The waters around Anglesey were described by Nelson as being
the most treacherous in the world.
The southern boundary of North Wales is somewhat arbitrary
and depends on the use being made of it. For example the boundary of North
Wales Police differs from that of the Environment Agency Wales.
North Wales has a very diverse and complex geology with
Precambrian schists along the Menai Strait and the great Cambrian dome behind
Harlech and underlying much of western Snowdonia. The region is steeped in
history and was for almost a millennium known as the Kingdom of Gwynedd. The
mountainous stronghold of Snowdonia formed the nucleus of that realm and would
become the last redoubt of independent Wales.
Two of the three Welsh UNESCO World heritage Sites are in
North Wales. These are the Edwardian castles and town walls of the region at
Caernarfon, Conwy, Beaumaris and Harlech and the Pontcysyllte Aquaduct and
canal. North Wales has many valleys and mountains and is mostly rural and its rural
nature, combined with its many coast lines has made tourism the main industry.

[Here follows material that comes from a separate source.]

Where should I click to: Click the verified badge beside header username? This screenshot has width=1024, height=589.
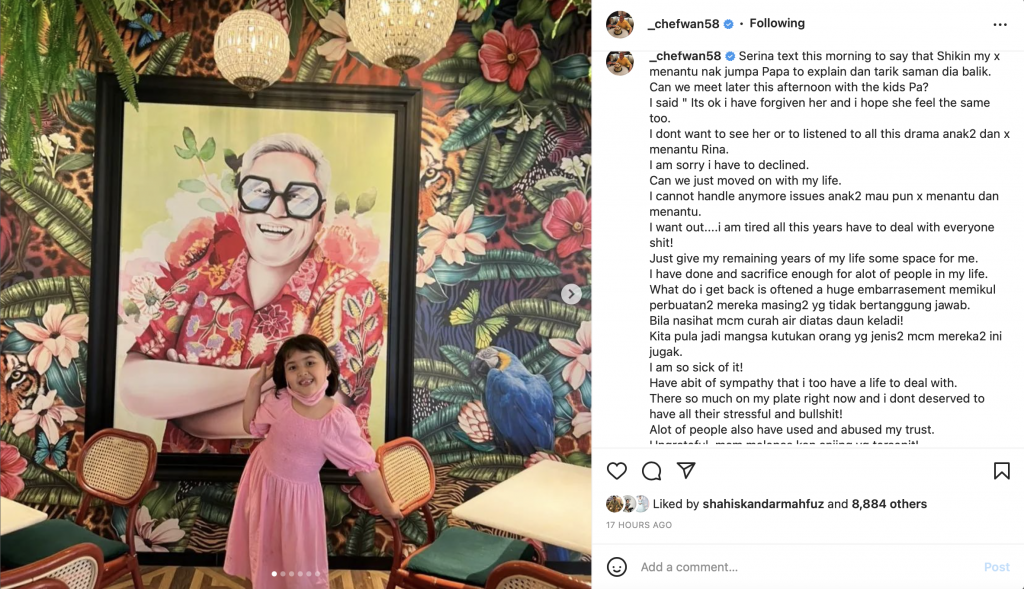coord(729,24)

The eastern parts contains the most populous areas, with
more than 300,000 people living in the areas around Wrexham and Deeside.
Wrexham is the largest town, with a population of 68,000.
There is a distinct regional identity within North Wales and
the local dialect of the Welsh language is different from that of other parts
of Wales. A person from North Wales (especially one who speaks with this
dialect or accent) is known as a North Walian, or a Gog (from the Welsh
gogledd, meaning "north").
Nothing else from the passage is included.